The Perks of Being a Wallflower


An introvert freshman is taken under the wings of two seniors who welcome him to the real world.

Having not read the novel, I had no idea what to expect from this film. I was assuming it would be a regular coming-of-age story about teenagers, a weekday rental kind of movie. Honestly, I just wanted to see the movie because Emma Watson was in it, her first role since the Harry Potter series. What I didn’t assume was to find a movie with a consistent view and feel that channeled The Breakfast Club and Garden State to create an emotionally powerful story about life, love, and relationship.

The film centers on high school freshman Charlie [Logan Lerman]. Charlie is *gasp* a loner who spends most of his time sitting by himself reading. That is until he meets seniors Patrick and Sam [Ezra Miller and Watson] who Charlie befriends and joins their crowd of theater producing, drug using, partying friends. The film also features Dylan McDermott as Charlie’s father, Kate Walsh as Charlie’s mother, Johnny Simmons as a football star and Patrick’s love interest, and Paul Rudd as Charlie’s first high school friend and English teacher.

The movie finds success in the big three aspects: story and writing, acting, and direction. The story isn’t that unpredictable or a break of the mold; it is a coming-of-age high school movie, but it certainly isn’t a cookie cutter story. The “twist” or hidden aspects of it are effective in surprising and emotionally stirring the viewer, mostly due to the presentation of those ideas. The acting performances was really damn good from the main three actors. The lead Lerman has quite a career going already [he plays Percy Jackson in the film series of the same name], and I thought he fit the character so well. Emma Watson brought what I think we all knew she had in her to the screen, although her role wasn’t terribly huge or expressive, it was good. Ezra Miller was the one I enjoyed the most, playing the outgoing gay senior student with a really good range of happy and flamboyant to angry and sad. Although I haven’t seen the movie, he played Kevin in We Need to Talk about Kevin, a role/performance/film that surprised and stunned a lot of people.

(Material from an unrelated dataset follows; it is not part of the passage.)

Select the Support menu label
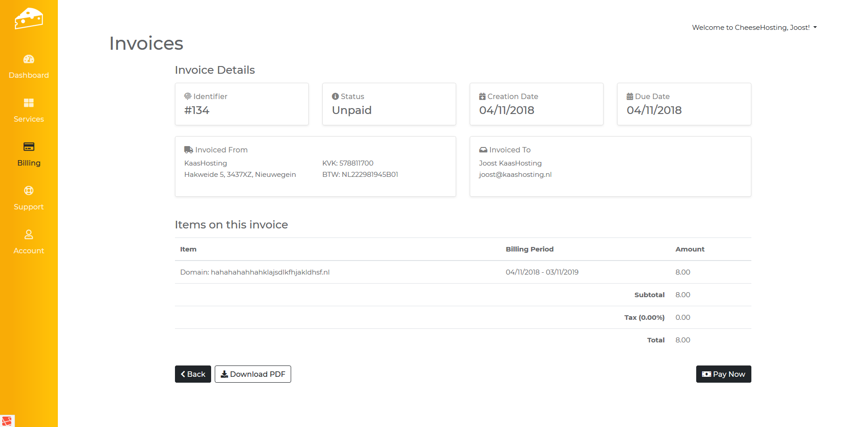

The real strongpoint of the film, however, was the direction. The movie was adapted and directed by the author of the book himself, Stephen Chbosky, and self-adapted movies usually lack the full ability to express the author’s real vision, emotions, and ideas. Chbosky finds no problem bringing this to the screen. Everything about the film seemed to channel one vision; the camera work, the music, the lighting; the film had a great flow to it. One of the favorite parts of the films was the way that it seemed to be your average teen drama story, then would slap you back into this heartfelt, emotional tale. Also, the way that Charlie’s flashbacks were shown, not as literally flashing back in time, but in a way that lets the viewer see them exactly how and when Charlie does, allowed for a real connection to be made with the character, which made the apex of the film that much more intense, scary, and and powerful. The film also makes you laugh a good several times without resorting to cheap jokes but natural, real humor.

My Rating

4/4 – Writer/director/author Stephen Chbosky gives us one of the clearest, consistent visions of a powerful coming-of-age story with wonderful performances and heavy, heartfelt drama.